Aim of this research project was the determination of the influence of an inductive adhesive curing process on joining properties, particularly under impact load. Inductive heating, used for accelerated curing applications for adhesives, has been developed as an important manufacturing technique in industrial production processes, as it helps to reduce process time. It allows a quick handling strength of bonded components  immediately after the bonding process and it increases the outwash resistance of adhesive layers in the subsequent cataphoretic painting and other cleaning processes.

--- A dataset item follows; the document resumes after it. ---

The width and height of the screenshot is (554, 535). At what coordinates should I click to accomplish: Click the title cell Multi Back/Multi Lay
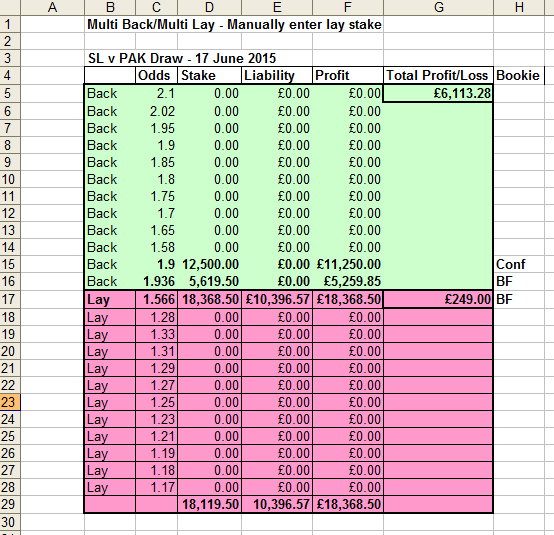(234, 25)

As the first part of the conducted investigations, four epoxy resins, based on one and two components have been previously selected under the aspect of a satisfying crash absorbing behaviour for serveral tests. Investigations, concerning the reaction kinetic behaviour at bulk- specimens show a specific curing behaviour in dependence of the chosen heating rate. Analyses of the viscoelastic material behavior of inductively cured specimens show a change in the glass transition area and the stiffness compared with conventional oven cured specimens. As critical parameters of the induction heating process, the chosen heating rate and the curing temperature could be identified. Therefore, lower curing temperatures and heating rates should be selected to avoid bigger changes in the adhesive properties.
Further investigations with bonded specimens, for example the thick tensile shear specimen show for inductively cured bonds lower  maximum shear strengths and shearing strains at break. The induction heating process reduces the crash   performance of the investigated adhesives.

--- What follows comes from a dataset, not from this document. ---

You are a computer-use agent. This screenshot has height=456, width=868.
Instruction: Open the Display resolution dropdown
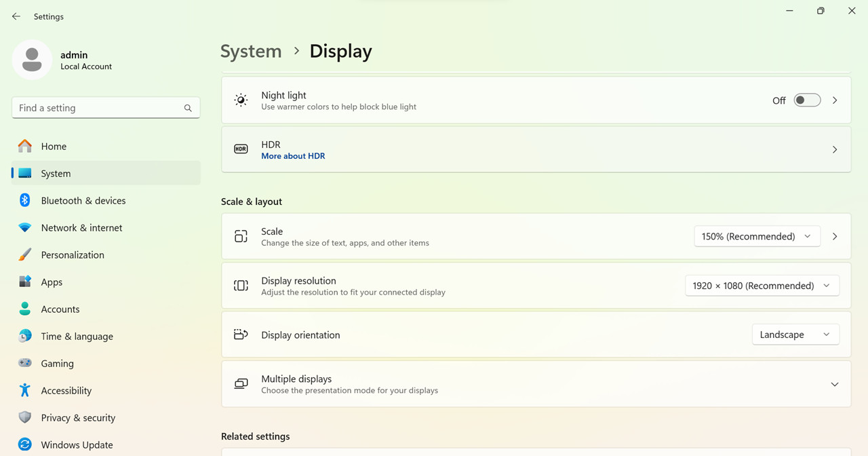click(762, 286)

Attempts to single lap shear specimens bonded with a non alloyed steel and a dualphase steel show that the influence of induction heating may differ in the mechanical properties in  ependence of the material strength and surface.
Impact tests conducted with a t-joint specimen verify a good comparability with results from previous studies on single lap shear specimens.
With the knowledge gained from this project, both quantitative and qualitative assessment of the crash behaviour of inductively cured bonds can be made.
The research project (IGF-Nr. 16586 N) was carried out at Laboratorium für Werkstoff- und Fügetechnik, Universität Paderborn. FOSTA has accompanied the research project work and has organized the project funding from the  Federal Ministry of Economics and Technology through  he AiF as part of the programme for promoting industrial cooperation research (IGF) in accordance with a resolution of the German parliament.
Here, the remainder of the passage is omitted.